[Problem statement] Restate every record that follows, keeping it exact.

*** Source records Section Begins ***

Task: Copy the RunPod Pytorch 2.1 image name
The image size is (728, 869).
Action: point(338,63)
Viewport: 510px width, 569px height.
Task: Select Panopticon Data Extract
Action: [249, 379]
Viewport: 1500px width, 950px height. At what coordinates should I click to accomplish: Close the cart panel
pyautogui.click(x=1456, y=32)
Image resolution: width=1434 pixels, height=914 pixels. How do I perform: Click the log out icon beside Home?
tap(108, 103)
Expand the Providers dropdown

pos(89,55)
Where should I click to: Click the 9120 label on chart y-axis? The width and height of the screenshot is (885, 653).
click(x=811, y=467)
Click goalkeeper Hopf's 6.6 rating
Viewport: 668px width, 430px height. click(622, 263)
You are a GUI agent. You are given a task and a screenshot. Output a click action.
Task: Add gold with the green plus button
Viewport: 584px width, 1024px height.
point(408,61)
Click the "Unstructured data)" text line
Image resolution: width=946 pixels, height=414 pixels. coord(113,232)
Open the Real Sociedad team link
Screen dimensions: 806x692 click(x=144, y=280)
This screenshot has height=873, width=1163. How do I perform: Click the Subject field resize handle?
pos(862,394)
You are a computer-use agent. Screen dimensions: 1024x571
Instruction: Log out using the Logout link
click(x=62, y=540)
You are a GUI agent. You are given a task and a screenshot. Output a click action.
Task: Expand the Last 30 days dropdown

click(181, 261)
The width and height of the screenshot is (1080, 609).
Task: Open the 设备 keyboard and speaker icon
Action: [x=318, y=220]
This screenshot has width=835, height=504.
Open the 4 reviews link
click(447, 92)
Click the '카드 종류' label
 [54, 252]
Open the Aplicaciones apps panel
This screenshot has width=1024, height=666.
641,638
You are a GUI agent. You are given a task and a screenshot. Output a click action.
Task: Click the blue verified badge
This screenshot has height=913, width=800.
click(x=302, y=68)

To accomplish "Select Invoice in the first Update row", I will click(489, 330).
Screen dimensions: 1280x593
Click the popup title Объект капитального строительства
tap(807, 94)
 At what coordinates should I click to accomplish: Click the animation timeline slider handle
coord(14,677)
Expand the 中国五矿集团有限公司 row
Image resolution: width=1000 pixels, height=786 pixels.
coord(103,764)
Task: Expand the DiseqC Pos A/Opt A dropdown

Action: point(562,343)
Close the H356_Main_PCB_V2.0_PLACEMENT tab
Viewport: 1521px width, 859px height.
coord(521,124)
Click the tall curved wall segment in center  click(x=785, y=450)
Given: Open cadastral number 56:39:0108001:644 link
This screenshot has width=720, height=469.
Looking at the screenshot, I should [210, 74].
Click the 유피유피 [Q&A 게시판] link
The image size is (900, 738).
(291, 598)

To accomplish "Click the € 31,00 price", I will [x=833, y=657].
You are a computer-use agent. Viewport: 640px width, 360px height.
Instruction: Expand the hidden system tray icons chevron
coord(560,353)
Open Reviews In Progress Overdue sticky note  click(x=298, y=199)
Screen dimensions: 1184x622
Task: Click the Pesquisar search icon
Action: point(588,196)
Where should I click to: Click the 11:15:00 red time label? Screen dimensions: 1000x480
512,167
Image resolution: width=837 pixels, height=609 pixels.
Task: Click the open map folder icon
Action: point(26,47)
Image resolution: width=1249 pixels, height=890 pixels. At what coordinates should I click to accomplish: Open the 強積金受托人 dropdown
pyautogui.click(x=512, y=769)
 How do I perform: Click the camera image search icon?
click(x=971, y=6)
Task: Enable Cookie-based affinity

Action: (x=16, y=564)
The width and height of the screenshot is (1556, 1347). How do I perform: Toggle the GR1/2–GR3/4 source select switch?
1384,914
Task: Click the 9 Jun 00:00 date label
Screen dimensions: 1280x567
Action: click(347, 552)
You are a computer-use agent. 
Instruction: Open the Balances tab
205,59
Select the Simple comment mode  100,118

*** Source records Section Ends ***

[Written reply]
Task: Copy the RunPod Pytorch 2.1 image name
The image size is (728, 869).
Action: point(338,63)
Viewport: 510px width, 569px height.
Task: Select Panopticon Data Extract
Action: [249, 379]
Viewport: 1500px width, 950px height. At what coordinates should I click to accomplish: Close the cart panel
pyautogui.click(x=1456, y=32)
Image resolution: width=1434 pixels, height=914 pixels. How do I perform: Click the log out icon beside Home?
tap(108, 103)
Expand the Providers dropdown

pos(89,55)
Where should I click to: Click the 9120 label on chart y-axis? The width and height of the screenshot is (885, 653).
click(x=811, y=467)
Click goalkeeper Hopf's 6.6 rating
Viewport: 668px width, 430px height. click(622, 263)
You are a GUI agent. You are given a task and a screenshot. Output a click action.
Task: Add gold with the green plus button
Viewport: 584px width, 1024px height.
point(408,61)
Click the "Unstructured data)" text line
Image resolution: width=946 pixels, height=414 pixels. coord(113,232)
Open the Real Sociedad team link
Screen dimensions: 806x692 click(x=144, y=280)
This screenshot has height=873, width=1163. How do I perform: Click the Subject field resize handle?
pos(862,394)
You are a computer-use agent. Screen dimensions: 1024x571
Instruction: Log out using the Logout link
click(x=62, y=540)
You are a GUI agent. You are given a task and a screenshot. Output a click action.
Task: Expand the Last 30 days dropdown

click(181, 261)
The width and height of the screenshot is (1080, 609).
Task: Open the 设备 keyboard and speaker icon
Action: [x=318, y=220]
This screenshot has width=835, height=504.
Open the 4 reviews link
click(447, 92)
Click the '카드 종류' label
 [54, 252]
Open the Aplicaciones apps panel
This screenshot has width=1024, height=666.
641,638
You are a GUI agent. You are given a task and a screenshot. Output a click action.
Task: Click the blue verified badge
This screenshot has height=913, width=800.
click(x=302, y=68)

To accomplish "Select Invoice in the first Update row", I will click(489, 330).
Screen dimensions: 1280x593
Click the popup title Объект капитального строительства
tap(807, 94)
 At what coordinates should I click to accomplish: Click the animation timeline slider handle
coord(14,677)
Expand the 中国五矿集团有限公司 row
Image resolution: width=1000 pixels, height=786 pixels.
coord(103,764)
Task: Expand the DiseqC Pos A/Opt A dropdown

Action: point(562,343)
Close the H356_Main_PCB_V2.0_PLACEMENT tab
Viewport: 1521px width, 859px height.
coord(521,124)
Click the tall curved wall segment in center  click(x=785, y=450)
Given: Open cadastral number 56:39:0108001:644 link
This screenshot has width=720, height=469.
Looking at the screenshot, I should [210, 74].
Click the 유피유피 [Q&A 게시판] link
The image size is (900, 738).
(291, 598)

To accomplish "Click the € 31,00 price", I will [x=833, y=657].
You are a computer-use agent. Viewport: 640px width, 360px height.
Instruction: Expand the hidden system tray icons chevron
coord(560,353)
Open Reviews In Progress Overdue sticky note  click(x=298, y=199)
Screen dimensions: 1184x622
Task: Click the Pesquisar search icon
Action: point(588,196)
Where should I click to: Click the 11:15:00 red time label? Screen dimensions: 1000x480
512,167
Image resolution: width=837 pixels, height=609 pixels.
Task: Click the open map folder icon
Action: point(26,47)
Image resolution: width=1249 pixels, height=890 pixels. At what coordinates should I click to accomplish: Open the 強積金受托人 dropdown
pyautogui.click(x=512, y=769)
 How do I perform: Click the camera image search icon?
click(x=971, y=6)
Task: Enable Cookie-based affinity

Action: (x=16, y=564)
The width and height of the screenshot is (1556, 1347). How do I perform: Toggle the GR1/2–GR3/4 source select switch?
1384,914
Task: Click the 9 Jun 00:00 date label
Screen dimensions: 1280x567
Action: click(347, 552)
You are a computer-use agent. 
Instruction: Open the Balances tab
205,59
Select the Simple comment mode  100,118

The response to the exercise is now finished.